I find myself bribing Eloise to do the normal things that she used to just do. "If you promise to eat all of your breakfast you can watch tv," or "If you don't whine while we do ___ I'll give you a treat." The problem with bribery maybe isn't the bribing itself but what I use to bribe (ahem food and tv) that makes it bad. I know I shouldn't reward with food but who doesn't love a cookie for a job well done, even if I am rewarding otherwise normal behaviour. Eloise also responds exceptionally well to the dreaded "1-2-3" countdown, which is basically a bribe, and it's been so effective that I can't remember the last time I actually got to three and had to come up with an "or else."

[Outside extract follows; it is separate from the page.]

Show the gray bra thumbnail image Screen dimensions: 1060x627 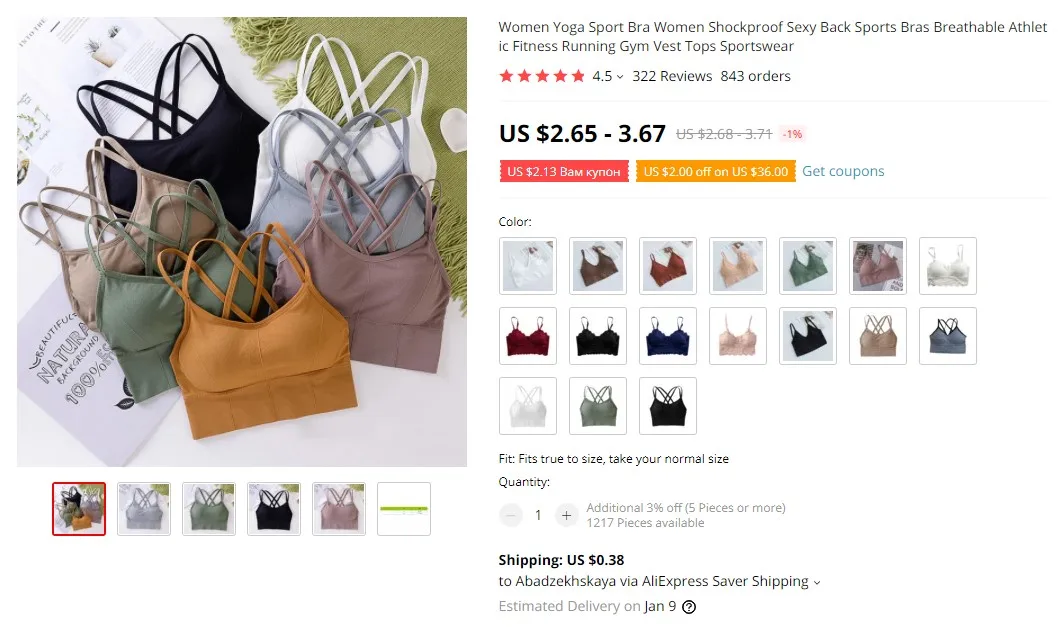click(144, 509)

It's not unusual for parents to bribe for everything from good to learned behaviour, like potty training. When Eloise was potty training we used M&Ms as a bribe and it worked like a charm. The next level of bribery will start as soon as the baby arrives in an effort to get Eloise to stay in her own bed. I'm going to try a sticker chart that will earn a reward once complete and currently, Eloise seems to be on board with this. She has even announced that her reward is going to be a Barbie. Kid, if you sleep in your own bed all night for a full week I will even drive you down to Target in Bellingham where they have an entire Barbie department.
Maybe bribery isn't all bad, maybe it's just parenting?